As labor cannot be returned to the hands that worked after the work has been performed, total refunds are not normally available. Our team will work diligently to ensure that your finished product(s) is completed according to your requirements plus go over and above to provide a more than satisfactory result. Unused hours or services can be exchanged in some cases for alternative packages.

Cancellations / Refunds

Once our team’s calendars are scheduled for your project, payment is received and work begins, cancellation is not generally available. While the work can often be rescheduled, we cannot always guarantee specific dates will be open. Please ensure that your availability is confirmed for review sessions, meeting deadlines, and/or budget approvals before submitting payment for your project.
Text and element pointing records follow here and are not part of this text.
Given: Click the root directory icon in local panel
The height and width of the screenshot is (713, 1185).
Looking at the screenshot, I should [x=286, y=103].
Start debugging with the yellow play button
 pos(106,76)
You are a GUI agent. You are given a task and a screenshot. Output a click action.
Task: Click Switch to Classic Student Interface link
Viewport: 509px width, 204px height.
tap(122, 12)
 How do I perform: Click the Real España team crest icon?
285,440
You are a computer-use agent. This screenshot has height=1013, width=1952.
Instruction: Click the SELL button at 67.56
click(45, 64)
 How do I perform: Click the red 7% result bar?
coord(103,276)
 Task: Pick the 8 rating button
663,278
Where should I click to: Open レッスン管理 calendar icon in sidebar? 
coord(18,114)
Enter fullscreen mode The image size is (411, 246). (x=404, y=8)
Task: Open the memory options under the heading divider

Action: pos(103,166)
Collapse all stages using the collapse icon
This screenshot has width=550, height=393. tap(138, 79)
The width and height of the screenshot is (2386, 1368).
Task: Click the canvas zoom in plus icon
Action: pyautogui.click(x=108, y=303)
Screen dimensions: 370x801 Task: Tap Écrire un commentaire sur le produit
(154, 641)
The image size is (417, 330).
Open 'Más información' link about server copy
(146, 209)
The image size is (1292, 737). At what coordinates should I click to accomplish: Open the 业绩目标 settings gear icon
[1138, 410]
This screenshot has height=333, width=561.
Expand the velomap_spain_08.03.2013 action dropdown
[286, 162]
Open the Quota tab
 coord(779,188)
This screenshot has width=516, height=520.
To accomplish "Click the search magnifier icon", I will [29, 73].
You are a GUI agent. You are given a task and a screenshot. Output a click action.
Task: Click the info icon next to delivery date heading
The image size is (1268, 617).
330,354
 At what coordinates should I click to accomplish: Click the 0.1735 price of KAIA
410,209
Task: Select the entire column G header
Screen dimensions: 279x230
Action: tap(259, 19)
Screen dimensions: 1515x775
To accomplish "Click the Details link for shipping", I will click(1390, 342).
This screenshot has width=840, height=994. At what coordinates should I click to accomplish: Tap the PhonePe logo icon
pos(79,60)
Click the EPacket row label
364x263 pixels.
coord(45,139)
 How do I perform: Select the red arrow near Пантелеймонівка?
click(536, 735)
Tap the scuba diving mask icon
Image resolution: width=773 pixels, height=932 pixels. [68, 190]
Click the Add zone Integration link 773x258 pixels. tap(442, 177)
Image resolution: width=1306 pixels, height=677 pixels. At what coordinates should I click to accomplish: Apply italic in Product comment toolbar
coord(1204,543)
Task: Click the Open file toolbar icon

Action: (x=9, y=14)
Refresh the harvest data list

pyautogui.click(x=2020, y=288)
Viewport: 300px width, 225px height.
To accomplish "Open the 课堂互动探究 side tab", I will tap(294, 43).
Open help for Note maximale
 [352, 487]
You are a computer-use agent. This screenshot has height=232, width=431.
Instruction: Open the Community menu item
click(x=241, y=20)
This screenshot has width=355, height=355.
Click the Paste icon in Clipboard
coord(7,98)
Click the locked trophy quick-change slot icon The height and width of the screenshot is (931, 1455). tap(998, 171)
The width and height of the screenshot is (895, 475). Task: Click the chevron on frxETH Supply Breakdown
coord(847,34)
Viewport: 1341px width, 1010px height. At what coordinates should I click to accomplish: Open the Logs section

Subscription cancellations must be received 30 days in advance to ensure that payment will not be processed for renewal on services such as maintenance or hosting. No refunds can be provided on subscription payments.

Guest Posting

Guest post submissions are accepted through our editor at info@eliyahna.com. Articles must be 500 words or more and royalty-photos are provided. Post subjects must be relevant to the e-marketing, entrepreneurship, and online business genre while not containing links or mention of sellers or service providers who are in direct competition with Eliyahna Creative offerings. Posts may be subject to alteration or even deletion as deemed appropriate by the Eliyahna Creative editor and/or web team. Please allow 1-2 weeks for approval, photo editing, and publishing from the date of submission.